EXERCISE DATA Start Marker
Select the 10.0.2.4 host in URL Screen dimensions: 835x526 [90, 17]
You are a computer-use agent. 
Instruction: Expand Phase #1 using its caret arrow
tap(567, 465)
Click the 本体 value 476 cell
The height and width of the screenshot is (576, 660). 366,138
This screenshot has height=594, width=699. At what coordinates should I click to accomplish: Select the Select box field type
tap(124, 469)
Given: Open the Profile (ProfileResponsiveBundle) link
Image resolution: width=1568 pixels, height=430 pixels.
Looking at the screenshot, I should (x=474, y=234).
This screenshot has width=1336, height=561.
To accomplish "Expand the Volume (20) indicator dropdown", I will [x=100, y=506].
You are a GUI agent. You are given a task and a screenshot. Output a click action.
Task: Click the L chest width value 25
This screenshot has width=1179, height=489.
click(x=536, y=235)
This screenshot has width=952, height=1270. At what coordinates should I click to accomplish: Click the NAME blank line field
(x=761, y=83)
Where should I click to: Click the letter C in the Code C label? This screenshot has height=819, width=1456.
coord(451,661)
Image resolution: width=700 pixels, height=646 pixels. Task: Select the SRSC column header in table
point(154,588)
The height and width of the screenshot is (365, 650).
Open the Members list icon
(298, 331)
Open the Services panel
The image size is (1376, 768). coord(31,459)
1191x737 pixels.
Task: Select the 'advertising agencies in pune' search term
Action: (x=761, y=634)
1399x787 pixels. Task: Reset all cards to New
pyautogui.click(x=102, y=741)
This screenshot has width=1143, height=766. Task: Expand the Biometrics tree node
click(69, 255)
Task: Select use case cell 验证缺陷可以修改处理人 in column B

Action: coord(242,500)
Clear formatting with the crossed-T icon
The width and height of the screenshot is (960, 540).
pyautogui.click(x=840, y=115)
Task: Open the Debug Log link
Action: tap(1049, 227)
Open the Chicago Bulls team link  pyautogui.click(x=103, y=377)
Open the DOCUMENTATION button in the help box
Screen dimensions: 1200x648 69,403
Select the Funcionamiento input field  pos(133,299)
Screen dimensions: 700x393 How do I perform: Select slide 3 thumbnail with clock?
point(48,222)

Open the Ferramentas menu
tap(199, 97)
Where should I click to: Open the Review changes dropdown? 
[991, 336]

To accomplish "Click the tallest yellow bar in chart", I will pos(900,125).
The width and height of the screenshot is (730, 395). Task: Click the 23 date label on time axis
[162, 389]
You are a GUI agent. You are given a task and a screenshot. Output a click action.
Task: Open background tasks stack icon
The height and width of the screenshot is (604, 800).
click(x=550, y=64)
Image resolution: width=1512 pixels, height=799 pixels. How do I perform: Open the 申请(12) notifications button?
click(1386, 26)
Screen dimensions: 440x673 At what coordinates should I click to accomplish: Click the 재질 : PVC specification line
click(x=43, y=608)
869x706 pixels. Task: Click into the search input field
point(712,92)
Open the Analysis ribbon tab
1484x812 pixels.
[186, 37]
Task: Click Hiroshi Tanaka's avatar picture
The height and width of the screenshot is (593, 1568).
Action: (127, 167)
EXERCISE DATA End Marker
**ASSIGNMENT:**
Look above for the line containing "Image resolution: width=1512"; copy from it through the last line, exactly, and nothing more.

**RESPONSE AREA:**
Image resolution: width=1512 pixels, height=799 pixels. How do I perform: Open the 申请(12) notifications button?
click(1386, 26)
Screen dimensions: 440x673 At what coordinates should I click to accomplish: Click the 재질 : PVC specification line
click(x=43, y=608)
869x706 pixels. Task: Click into the search input field
point(712,92)
Open the Analysis ribbon tab
1484x812 pixels.
[186, 37]
Task: Click Hiroshi Tanaka's avatar picture
The height and width of the screenshot is (593, 1568).
Action: (127, 167)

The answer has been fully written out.